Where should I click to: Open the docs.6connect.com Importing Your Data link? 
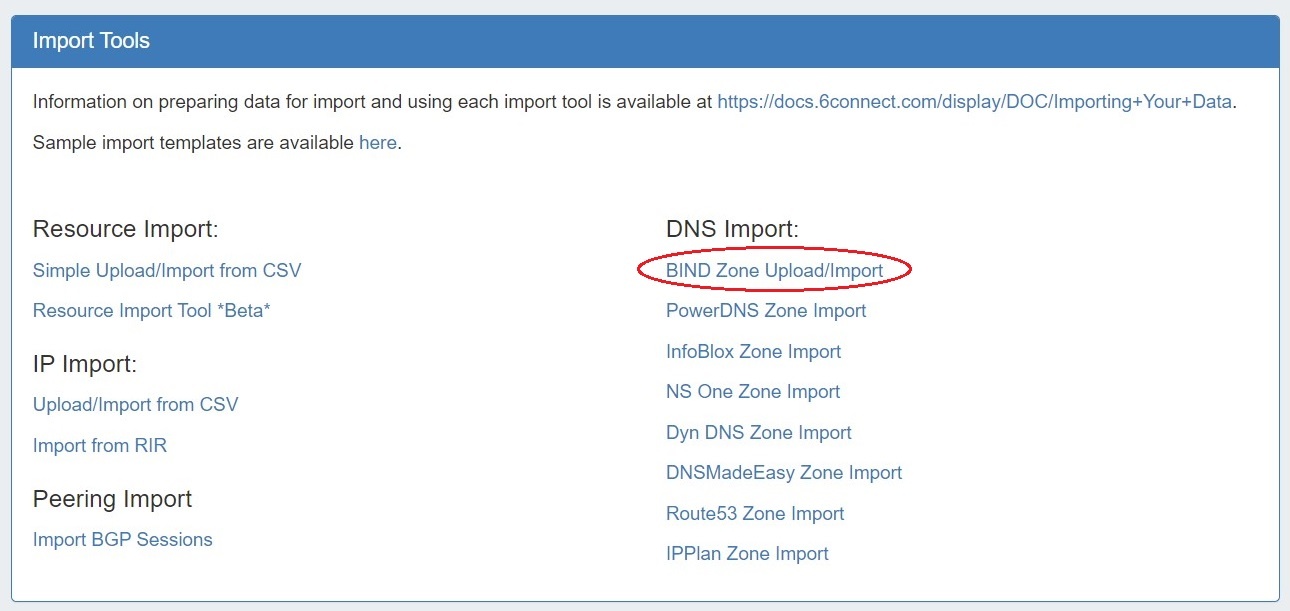[x=974, y=101]
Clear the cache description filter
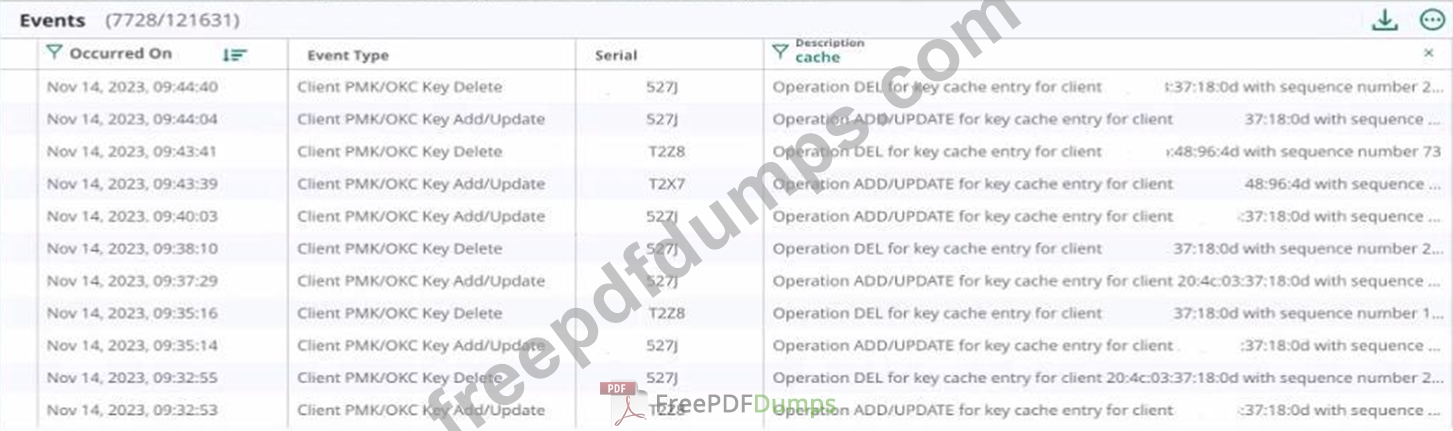This screenshot has height=431, width=1453. pyautogui.click(x=1428, y=53)
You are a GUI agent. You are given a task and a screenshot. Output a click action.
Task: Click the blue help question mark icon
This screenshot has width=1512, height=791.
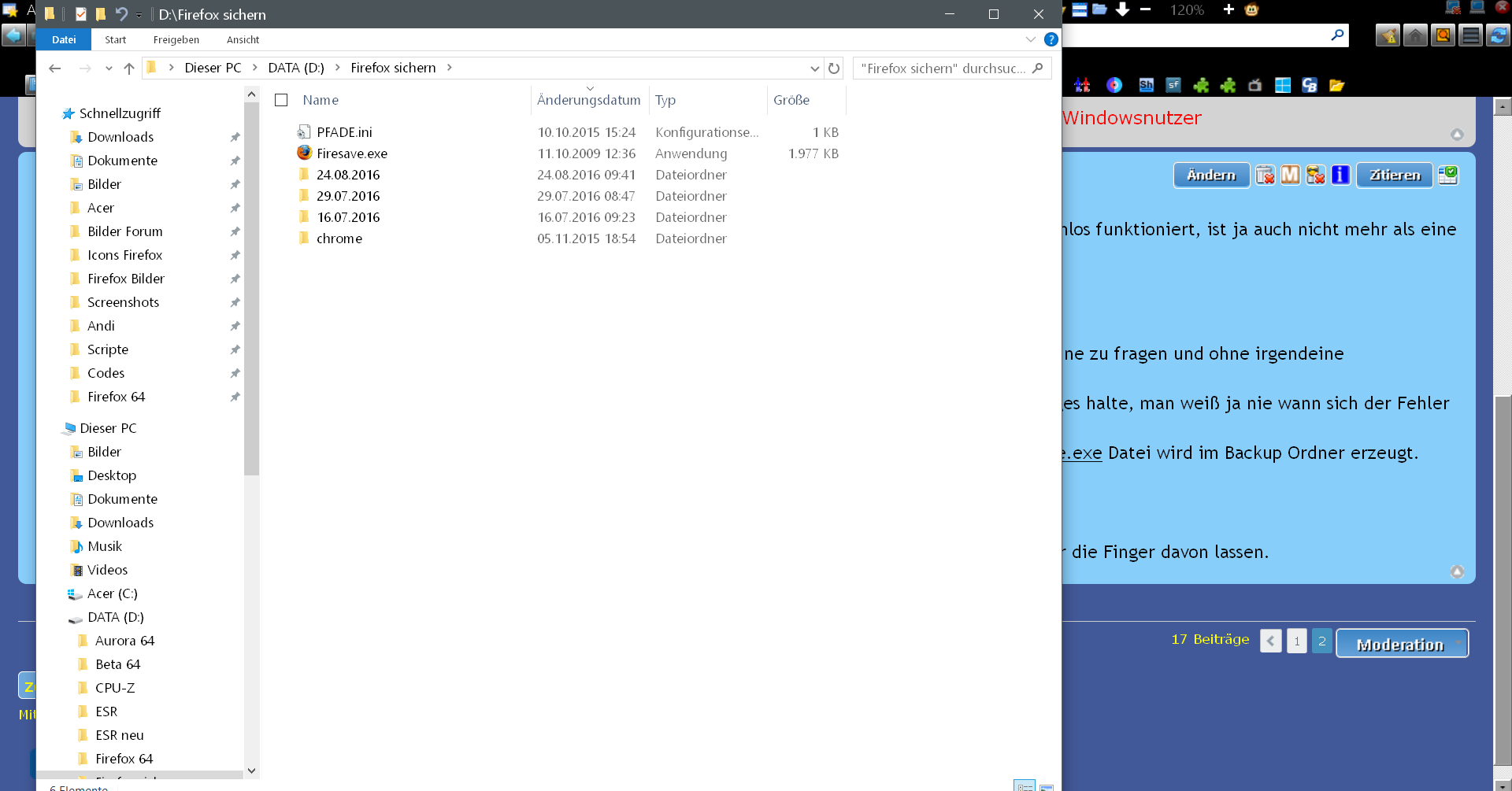(x=1051, y=39)
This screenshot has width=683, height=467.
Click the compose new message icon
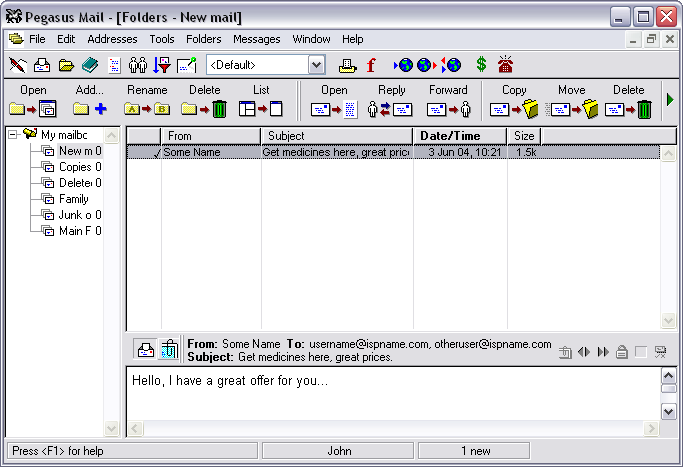(x=17, y=65)
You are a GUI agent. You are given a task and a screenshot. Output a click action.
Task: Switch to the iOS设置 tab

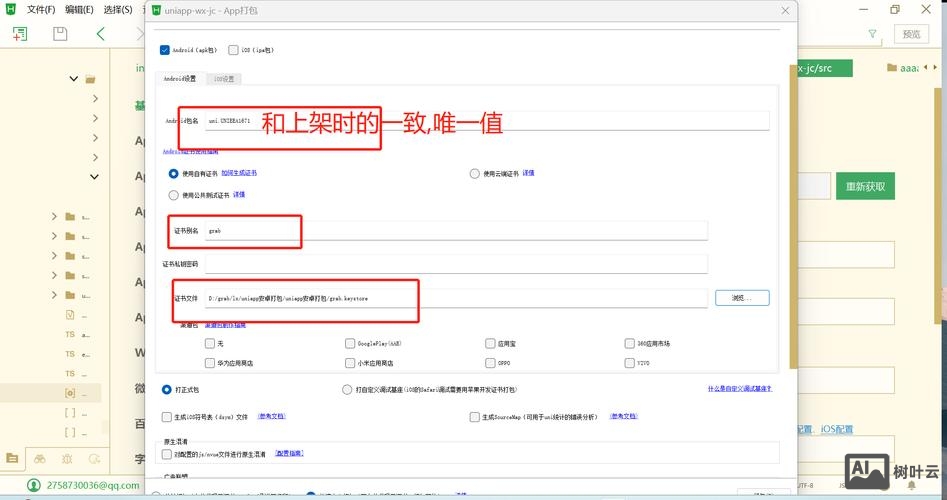[222, 78]

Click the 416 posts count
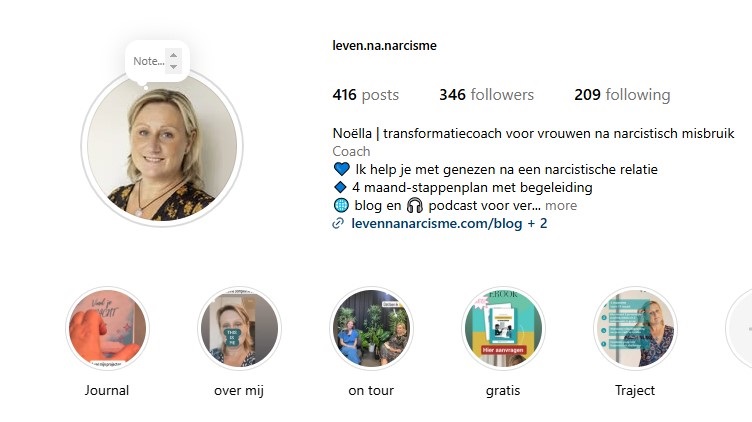(365, 95)
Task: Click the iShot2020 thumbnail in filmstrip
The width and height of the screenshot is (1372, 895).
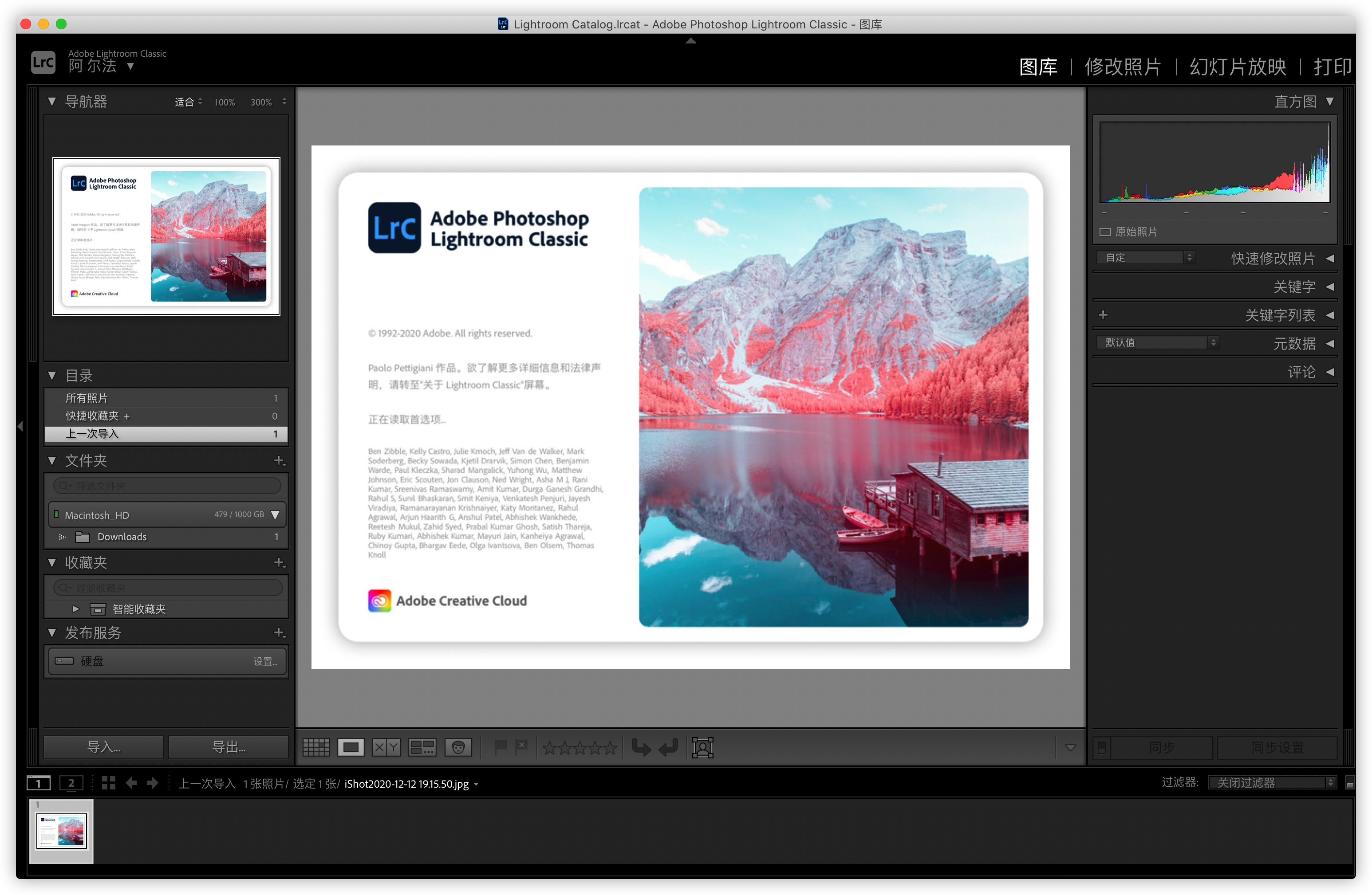Action: pos(62,827)
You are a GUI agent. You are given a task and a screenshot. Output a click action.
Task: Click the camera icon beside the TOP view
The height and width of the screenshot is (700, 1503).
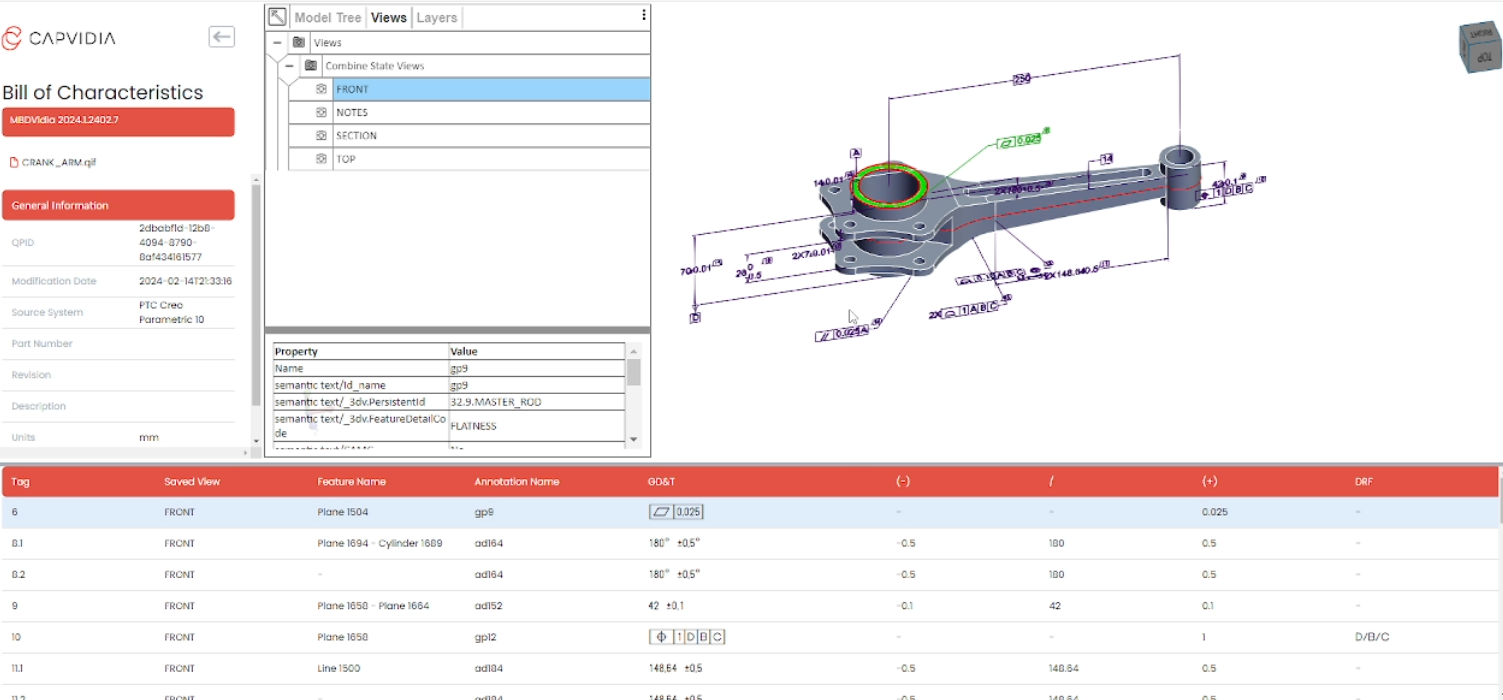(x=321, y=158)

━━━━━━━━

PROBLEM TO WORK ON:
Restate every record exactly, please; do not copy the pictures.

TASK ANSWER:
Where should I click to: Open the docs.6connect.com Importing Your Data link? 
[x=974, y=101]
Clear the cache description filter
This screenshot has height=431, width=1453. pyautogui.click(x=1428, y=53)
You are a GUI agent. You are given a task and a screenshot. Output a click action.
Task: Click the blue help question mark icon
This screenshot has width=1512, height=791.
(x=1051, y=39)
This screenshot has width=683, height=467.
Click the compose new message icon
(x=17, y=65)
You are a GUI agent. You are given a task and a screenshot. Output a click action.
Task: Switch to the iOS设置 tab

[222, 78]

Click the 416 posts count
(365, 95)
Task: Click the iShot2020 thumbnail in filmstrip
The width and height of the screenshot is (1372, 895).
Action: pos(62,827)
You are a GUI agent. You are given a task and a screenshot. Output a click action.
Task: Click the camera icon beside the TOP view
The height and width of the screenshot is (700, 1503).
(x=321, y=158)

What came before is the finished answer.